Source:

--------------------------------

Background

Why De-Zentralbild?

So far, pictures from the everyday life of former contract workers, international students or political emigrants in the GDR are widely unknown. Occasionally that even includes their own families, where the old photos gather dust in boxes and albums. They rarely make it into publications, museums or archives, despite the fact that they open up important perspectives on the history of migration to the GDR.

The Archive and Online Exhibition De-Zentralbild feature private photos of people, who have lived between 1957 and 1990 in the GDR. The pictures are linked with memories contained in those captured moments as well as with narratives about the life in East Germany. De-Zentralbild publishes and preserves photos that depict images of the migrants’ everyday life in the GDR, of private moments and situations, and represent them in the collective memory. Likewise, De-Zentralbild collects pictures and stories of people who voluntarily or involuntarily returned to their countries of origin. Their pictures and narratives also belong to Germany’s migration history.

DOMiD e. V. — Documentation Center and Museum on Migration in Germany — archives those photos and information on a permanent basis, for which the lenders have given their consent.

Zentralbild und De-Zentralbild

Founded in 1952, the East German state photo agency was known as Zentralbild; it was affiliated with the Allgemeine Deutsche Nachrichtendienst (General German News Service, ADN), the state news agency of the GDR, and supplied photos for almost all national newspapers. The fact that the GDR did not consider itself an immigration country is reflected in the stock of Zentralbild. Migration was always intended to be temporary only, and the immigrants were to fulfill above all the political, economic and ideological purposes of their stay in East Germany. Hence the photographers working for Zentralbild were expected to portray the GDR migrants in keeping with those purposes. Photos from the Zentralbild archive rarely ever show migrant everyday life, or people who can be perceived as »Ossis[1] of Color«. Much more often, the official agency’s photos staged how diligently international students study together with other international students; how German colleagues train contract workers in modern industrial facilities and teach them the ropes. The pictures taken by Zentralbild photographers were mostly intended to illustrate international solidarity. Even to this day, these photos remain popular. They are available free of charge for science and political education.

 

Before the end of this year, E. will finish her assignment in the GDR and return to her homeland.

From the original caption of the photo Zentralbil 183-1984-0720-014

De-Zentralbild turns around this perspective: we collect and display private photos of migration to East Germany. These can be viewed online in context with the memories of their owners, who now live in many different places around the world. Thus a decentralized narrative emerged, which can be accessed in five different language versions.

--------------------------------

(Dataset entries)
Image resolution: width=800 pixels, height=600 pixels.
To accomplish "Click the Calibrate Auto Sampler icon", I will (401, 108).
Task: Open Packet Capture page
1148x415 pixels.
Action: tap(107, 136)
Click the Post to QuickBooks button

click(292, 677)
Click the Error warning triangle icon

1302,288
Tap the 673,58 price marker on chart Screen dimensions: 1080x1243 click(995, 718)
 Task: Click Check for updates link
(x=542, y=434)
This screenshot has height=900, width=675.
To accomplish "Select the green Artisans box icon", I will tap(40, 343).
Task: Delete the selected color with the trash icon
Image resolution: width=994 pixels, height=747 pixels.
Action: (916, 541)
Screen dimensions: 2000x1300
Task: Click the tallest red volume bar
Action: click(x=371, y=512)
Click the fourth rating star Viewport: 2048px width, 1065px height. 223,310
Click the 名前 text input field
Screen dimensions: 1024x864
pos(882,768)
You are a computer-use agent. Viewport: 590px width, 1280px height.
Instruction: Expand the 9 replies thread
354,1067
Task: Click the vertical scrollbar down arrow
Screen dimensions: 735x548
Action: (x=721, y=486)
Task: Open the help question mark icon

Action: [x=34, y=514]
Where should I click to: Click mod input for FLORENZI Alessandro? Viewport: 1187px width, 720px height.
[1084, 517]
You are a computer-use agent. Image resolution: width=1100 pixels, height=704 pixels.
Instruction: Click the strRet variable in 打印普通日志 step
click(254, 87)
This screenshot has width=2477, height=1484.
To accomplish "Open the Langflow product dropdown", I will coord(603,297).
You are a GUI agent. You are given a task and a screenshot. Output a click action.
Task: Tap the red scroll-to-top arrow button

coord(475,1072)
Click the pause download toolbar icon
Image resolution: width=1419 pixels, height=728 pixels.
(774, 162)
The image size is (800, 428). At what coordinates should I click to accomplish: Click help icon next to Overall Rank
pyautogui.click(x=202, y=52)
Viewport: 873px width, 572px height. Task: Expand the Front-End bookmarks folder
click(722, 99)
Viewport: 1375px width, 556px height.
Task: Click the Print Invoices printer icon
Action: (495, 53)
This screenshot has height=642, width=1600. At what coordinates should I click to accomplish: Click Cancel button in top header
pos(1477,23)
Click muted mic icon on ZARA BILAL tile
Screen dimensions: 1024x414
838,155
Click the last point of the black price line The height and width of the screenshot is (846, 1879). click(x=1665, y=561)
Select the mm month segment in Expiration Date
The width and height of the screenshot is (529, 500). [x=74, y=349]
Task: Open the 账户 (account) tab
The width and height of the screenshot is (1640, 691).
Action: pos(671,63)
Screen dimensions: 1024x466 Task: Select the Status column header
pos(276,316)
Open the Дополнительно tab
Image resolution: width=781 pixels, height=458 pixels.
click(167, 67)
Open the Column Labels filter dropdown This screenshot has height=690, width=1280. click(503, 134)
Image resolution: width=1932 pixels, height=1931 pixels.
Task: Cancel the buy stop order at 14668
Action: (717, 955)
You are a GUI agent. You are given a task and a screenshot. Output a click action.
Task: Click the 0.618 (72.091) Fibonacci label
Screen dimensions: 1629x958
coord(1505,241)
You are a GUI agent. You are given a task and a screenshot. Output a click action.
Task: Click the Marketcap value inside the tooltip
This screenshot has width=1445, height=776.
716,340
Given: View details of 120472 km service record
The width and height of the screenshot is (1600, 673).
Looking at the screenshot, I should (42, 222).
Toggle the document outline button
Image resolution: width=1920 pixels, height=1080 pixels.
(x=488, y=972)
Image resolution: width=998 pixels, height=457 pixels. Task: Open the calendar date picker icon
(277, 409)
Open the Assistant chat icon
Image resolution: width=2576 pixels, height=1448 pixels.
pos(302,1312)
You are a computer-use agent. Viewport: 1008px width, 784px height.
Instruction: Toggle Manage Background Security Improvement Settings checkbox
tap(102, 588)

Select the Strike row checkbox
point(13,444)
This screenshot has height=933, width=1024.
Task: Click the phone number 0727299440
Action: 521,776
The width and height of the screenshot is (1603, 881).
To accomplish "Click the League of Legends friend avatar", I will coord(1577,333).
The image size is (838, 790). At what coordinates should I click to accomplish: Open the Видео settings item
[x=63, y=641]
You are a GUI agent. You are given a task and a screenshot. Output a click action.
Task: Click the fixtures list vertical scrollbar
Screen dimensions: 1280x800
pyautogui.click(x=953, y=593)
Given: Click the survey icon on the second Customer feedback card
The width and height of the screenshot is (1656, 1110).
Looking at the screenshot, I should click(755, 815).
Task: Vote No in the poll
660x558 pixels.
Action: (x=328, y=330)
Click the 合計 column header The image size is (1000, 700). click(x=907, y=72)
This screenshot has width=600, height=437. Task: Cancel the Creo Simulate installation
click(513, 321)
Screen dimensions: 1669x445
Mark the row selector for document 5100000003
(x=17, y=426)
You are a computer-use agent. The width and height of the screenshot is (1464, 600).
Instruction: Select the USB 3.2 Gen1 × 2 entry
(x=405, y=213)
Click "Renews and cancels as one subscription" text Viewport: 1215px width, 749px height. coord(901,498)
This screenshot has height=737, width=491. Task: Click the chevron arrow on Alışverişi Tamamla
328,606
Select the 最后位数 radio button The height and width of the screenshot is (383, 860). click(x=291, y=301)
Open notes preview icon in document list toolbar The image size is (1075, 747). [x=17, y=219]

--------------------------------

Problems to work on:
[a] Retype the passage of the background text starting at "DOMiD e. V." and ending at "given their consent.".
[b] Rewrite the rows starting at the line that contains "This screenshot has width=600, height=437." and ending at the last row, changing "Instruction" to "Command" and leaving everything else as it is.

Task solutions:
[a]
DOMiD e. V. — Documentation Center and Museum on Migration in Germany — archives those photos and information on a permanent basis, for which the lenders have given their consent.

[b]
This screenshot has width=600, height=437. Task: Cancel the Creo Simulate installation
click(513, 321)
Screen dimensions: 1669x445
Mark the row selector for document 5100000003
(x=17, y=426)
You are a computer-use agent. The width and height of the screenshot is (1464, 600).
Command: Select the USB 3.2 Gen1 × 2 entry
(x=405, y=213)
Click "Renews and cancels as one subscription" text Viewport: 1215px width, 749px height. coord(901,498)
This screenshot has height=737, width=491. Task: Click the chevron arrow on Alışverişi Tamamla
328,606
Select the 最后位数 radio button The height and width of the screenshot is (383, 860). click(x=291, y=301)
Open notes preview icon in document list toolbar The image size is (1075, 747). [x=17, y=219]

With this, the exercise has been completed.